Fifty-two per cent of the patients who missed their surgeries had the procedures completed between May 18 and June 25, Health Minister Adrian Dix said during a news conference today.
“Given the period we were starting from, [that’s an] extraordinary accomplishment,” he said, noting that success comes on the backs of the province hiring more staff and increasing operating-room hours to catch up on cancelled surgeries.
He now believes that the surgery backlog can be cleared in 15 months, not the two years that was initially estimated.
More than 32,400 people either had their surgeries postponed or not scheduled at all in order to free up hospital beds in case there was a rush of COVID-19 patients earlier in the year. When combined with patients who were already on wait lists, the number of people waiting for procedures ballooned to about 93,000.
According to Dix, 62,744 patients have already been contacted to reschedule their surgeries since things resumed on May 18. The overall wait time rose 26 per cent between mid-March to mid-May, and the province is prioritizing urgent surgeries, especially for people who have already been waiting two times longer than normal.

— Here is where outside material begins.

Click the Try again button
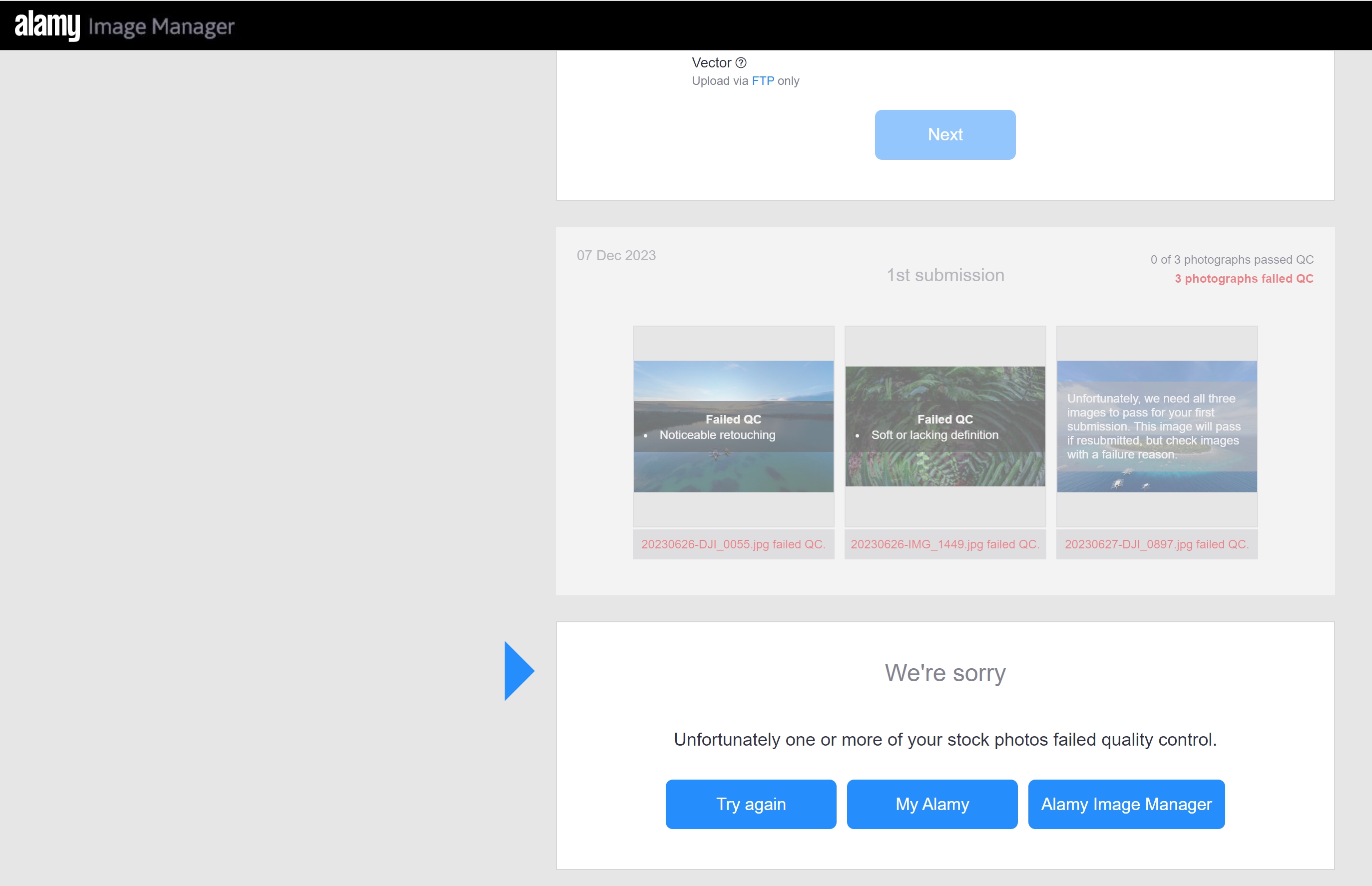Viewport: 1372px width, 886px height. pyautogui.click(x=751, y=804)
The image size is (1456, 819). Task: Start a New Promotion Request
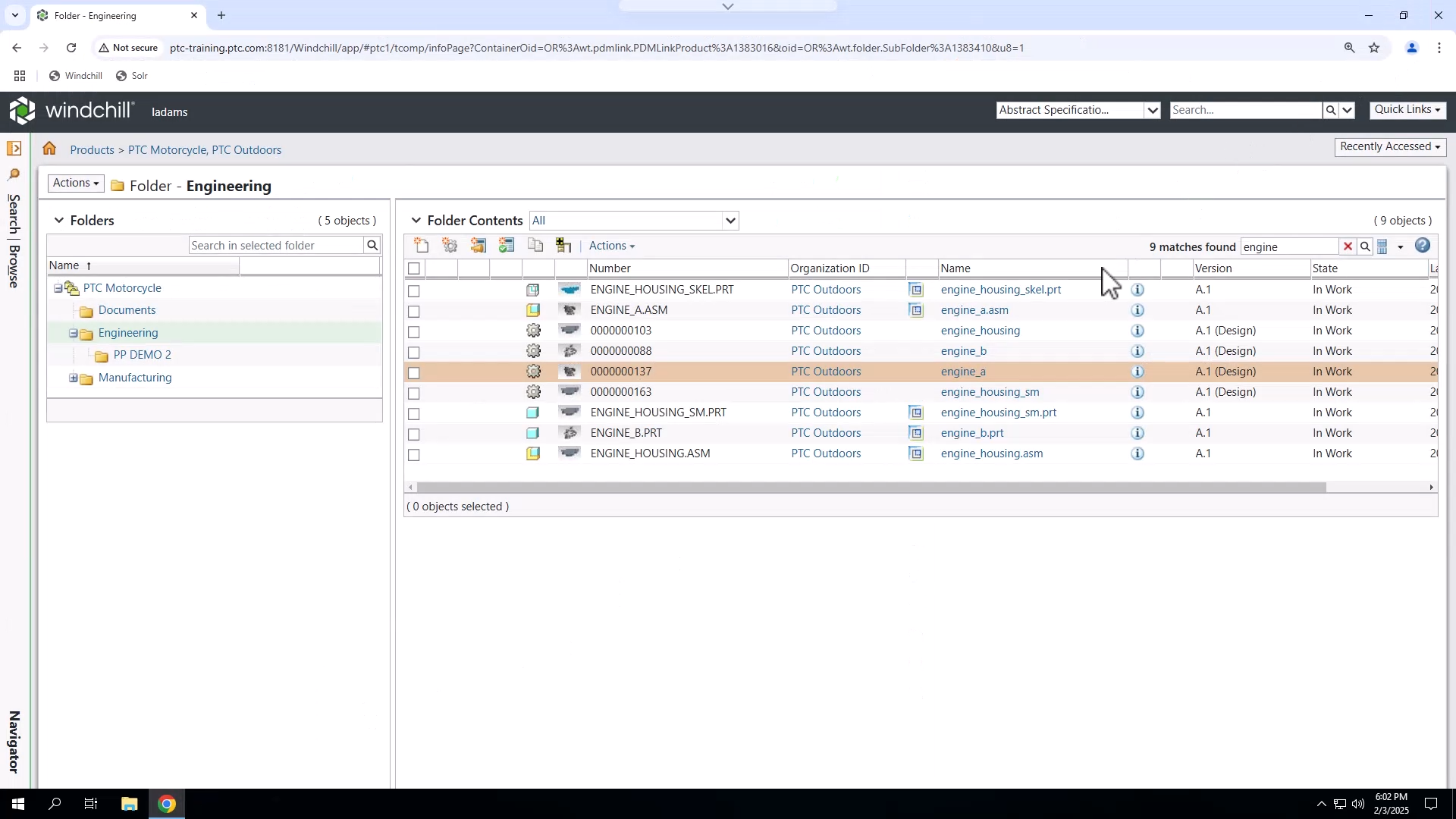478,245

Health officials also plan to expedite training, open new and unused spaces, and turn to private clinics, while also asking surgeons to work longer hours over the next four months — including on weekends and through the summer. The province estimates it lost more than 14,505 operating hours in 2019 due to the ‘summer slowdown’ caused by staff vacation and reduced hours.
This summer’s slowdown though is expected to be reduced by 52 per cent by managing employees’ vacations.
“I can tell you from experience, we tried many times to increase surgeries in the summer, and it’s hard to do,” Michael Marchbank, the former president and CEO of Fraser Health Authority, who is consulting with the province said. “I don’t want to say that everything is going to be perfect, because I don’t think it is. There’s a lot of hard work ahead of us. We have to address these issues to fulfill surgical renewal commitment.”
A five-step plan released in early May 7 said the government plans to hire more staff like surgeons, nurses, and anesthesiologists, along with all of the 1,550 nurses graduating from the province’s nursing schools this year, to help work through the backlog.
Dix notes that work is underway, with $815,000 set aside since May for recruitment. As previously noted, the cost for this year alone to make up the backlog of elective surgeries will be $250-million dollars, with nearly 75 per cent of that money spent on staffing.